Aim of the task:
Translate into Spanish this sentence from the forum thread about Gmail disconnecting: "The same emails seem to fail when retried."

Menu

#14 gmail disconnecting mid send, getting ssl disconnect

v1.0 (example)
closed
nobody
None
5
2018-06-20
2015-01-14
Scott Mann
No

I'm thinking this is probably a gmail specific issue, and perhaps not an issue with emailrelay, but was hoping to see if I was the only one experiencing it.

After a year of successfully running emailrelay as a proxy to gmail, I'm now repeatedly seeing something like this snippet from the logs:
emailrelay: 20150113.234752: info: rx<<: "354 Go ahead wt4sm19089014pab.4 - gsmtp"
emailrelay: 20150113.234752: info: tx>>: [248 line(s) of content]
emailrelay: 20150113.234752: info: tx>>: "."
emailrelay: 20150113.234811: warning: exception: read error: disconnected: ssl read
emailrelay: 20150113.234811: info: tx>>: "452 message processing failed: read error: disconnected: ssl read"
emailrelay: 20150113.234811: info: smtp client error: "read error: disconnected: ssl read"
emailrelay: 20150113.234811: info: failing file: "emailrelay.5704.220491.19.envelope.busy" -> "emailrelay.5704.220491.19.envelope.bad"

Which looks to me like Google's SMTP (tls port 587) is disconnecting immediately after DATA payload is sent.

At first I suspected Google was doing some really restrictive content filtering, and if it saw something it didn't like, would just abort. The same emails seem to fail when retried. Some go through. But, utterly benign emails are failing. None of the emails have attachments, even.

Anyone else experiencing this?

Discussion

  • Scott Mann

    Scott Mann - 2015-01-14

    I believe I've figured out my problem. Gmail was timing out waiting for the data to finish transmitting, because it was expecting crlf line endings, and was instead getting a single linefeed ending on the last line, because the python filter was writing out the content as binary. Neither the filter, nor emailrelay has changed in a year, so I suspect gsmtp has become less permissive about line endings.

    I consider this issue closed, unless emailrelay is expected to transform line endings.

     

    Last edit: Scott Mann 2015-01-14
  • Scott Mann

    Scott Mann - 2015-01-16

    Correction -- still having issues. I'm almost certain Google has introduced some bug into smtp parsing, that my particular configuration is triggering. (Outlook 2010 -> emailrelay -> python script MIME processing -> gmail smtp)

    Some emails still don't go through when using \r\n as line endings in the content file, while some do. They will successfully transmit IF I strip all the carriage returns, leaving just the line feeds, which I believe is a violation of RFC 2822 (and also RFC 2821, which dictates 998 character max length, \r\n terminated lines for DATA payload.)

    emailrelay interprets this as one single line, as shown int the logs:

    emailrelay: 20150115.172215: info: GSmtp::ClientProtocol: rx<<: "354 Go ahead y2sm2510594pdm.31 - gsmtp"
    emailrelay: 20150115.172215: info: GSmtp::ClientProtocol: tx>>: [1 line(s) of content]
    emailrelay: 20150115.172215: info: GSmtp::ClientProtocol: tx>>: "."
    emailrelay: 20150115.172216: info: GSmtp::ClientProtocol: rx<<: "250 2.0.0 OK 1421371330 y2sm2510594pdm.31 - gsmtp"

    However, it works. I'm not sure it should, but it does. I have not been able to isolate the presumed sequence of characters that Google is choking on. I feel like stripping carriage returns is the wrong solution.

Information supplied:
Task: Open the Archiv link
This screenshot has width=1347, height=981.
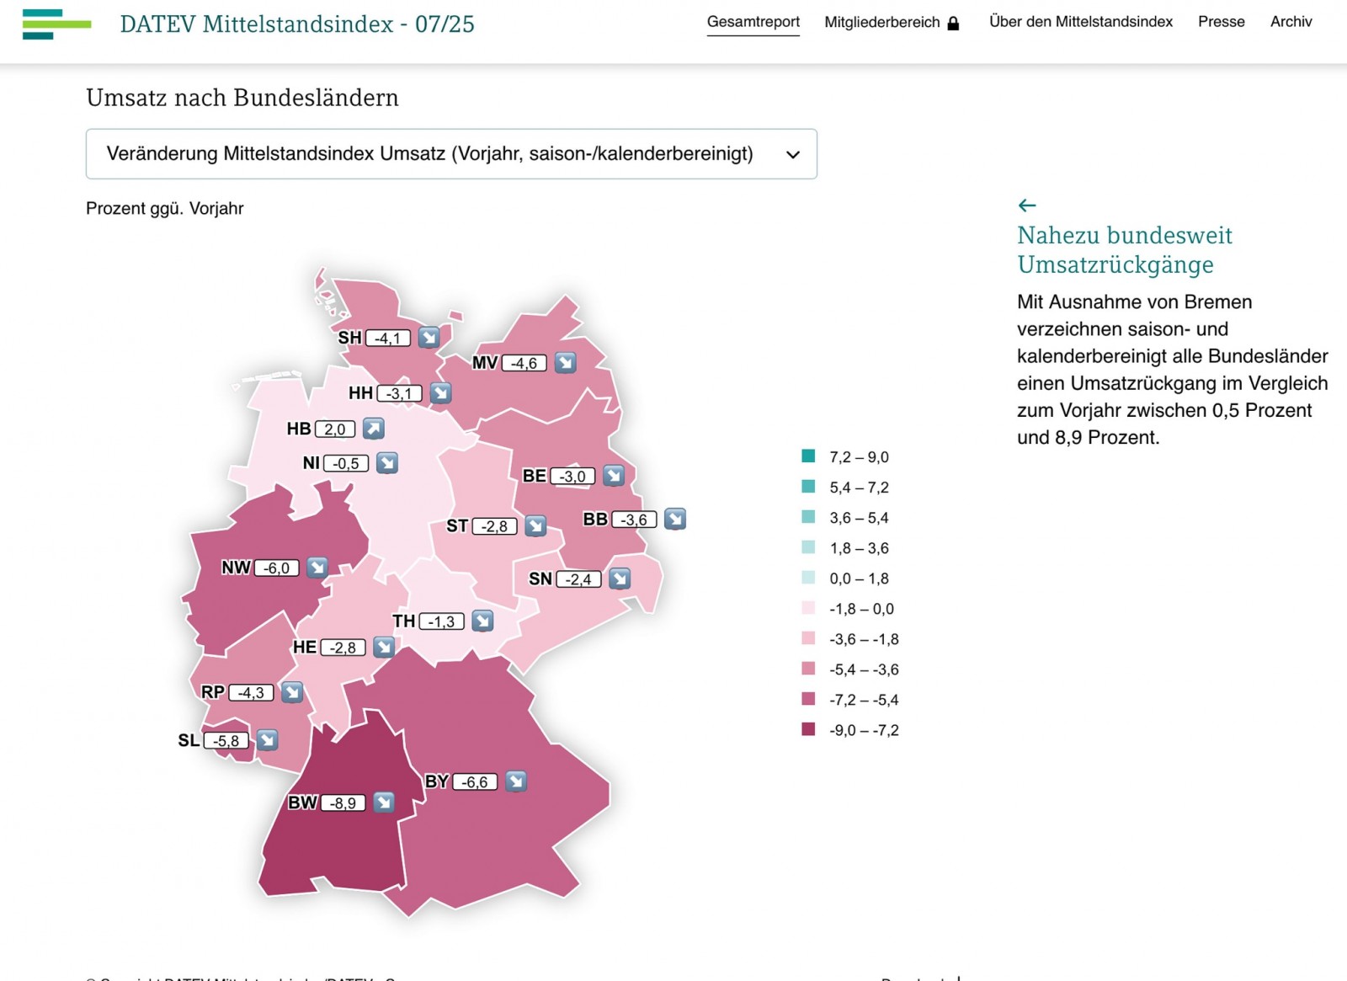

Answer in full:
Los mismos correos parecen fallar cuando se vuelven a intentar.